Auch der Bundesdatenschutzbeauftragte Ulrich Kelber warnte in diesem Zusammenhang vor einem Immunitätsausweis. Gesundheitsdaten dürften „nicht zu Diskriminierungen führen“.

Auch in anderen Ländern wird über den Immunitätsnachweis diskutiert. In Chile stellte Präsident Sebastián Piñera schon am 9. April einen Vorschlag zur Einführung eines Immunitätsausweises vor. Gesundheitsminister Jaime Manalich sagte, von einer Covid-19-Erkrankung Genesene seien immun gegen eine Neuinfektion und könnten das Virus nicht mehr übertragen. Sie würden „von allen Formen der Quarantäne oder sonstiger Beschränkungen befreit werden, insbesondere, weil sie helfen können, wo sie keine Gefahr darstellen“.

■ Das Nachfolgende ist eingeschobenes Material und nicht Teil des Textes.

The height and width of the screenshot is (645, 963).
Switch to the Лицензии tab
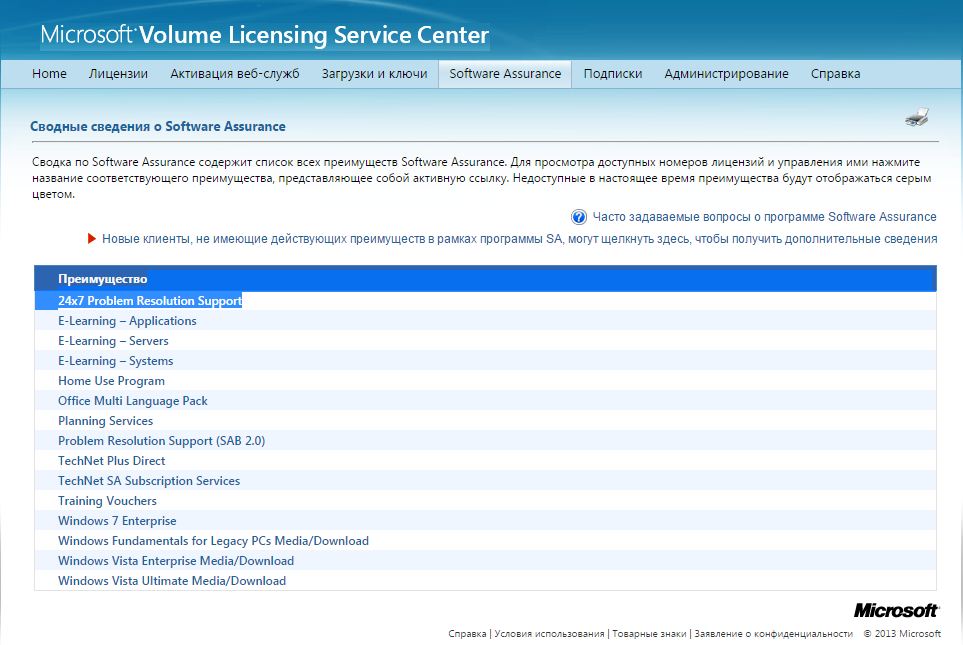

Nach scharfer Kritik der Weltgesundheitsorganisation WHO, eine solche Maßnahme wiege die Betroffenen in falscher Sicherheit, relativierte die chilenische Regierung die Bedeutung des Dokuments. Es gehe keineswegs um einen Immunitätsausweis, sagte eine Unterstaatssekretärin des Gesundheitsministeriums am vergangenen Wochenende.

Dennoch hielt die Regierung an der Einführung des Ausweises fest: Auch wenn nicht gesichert sei, ob Genesene dauerhaft gegen das Virus immun seien, sei doch klar, dass die Wahrscheinlichkeit dieser Personengruppe, sich erneut zu infizieren, deutlich geringer sei.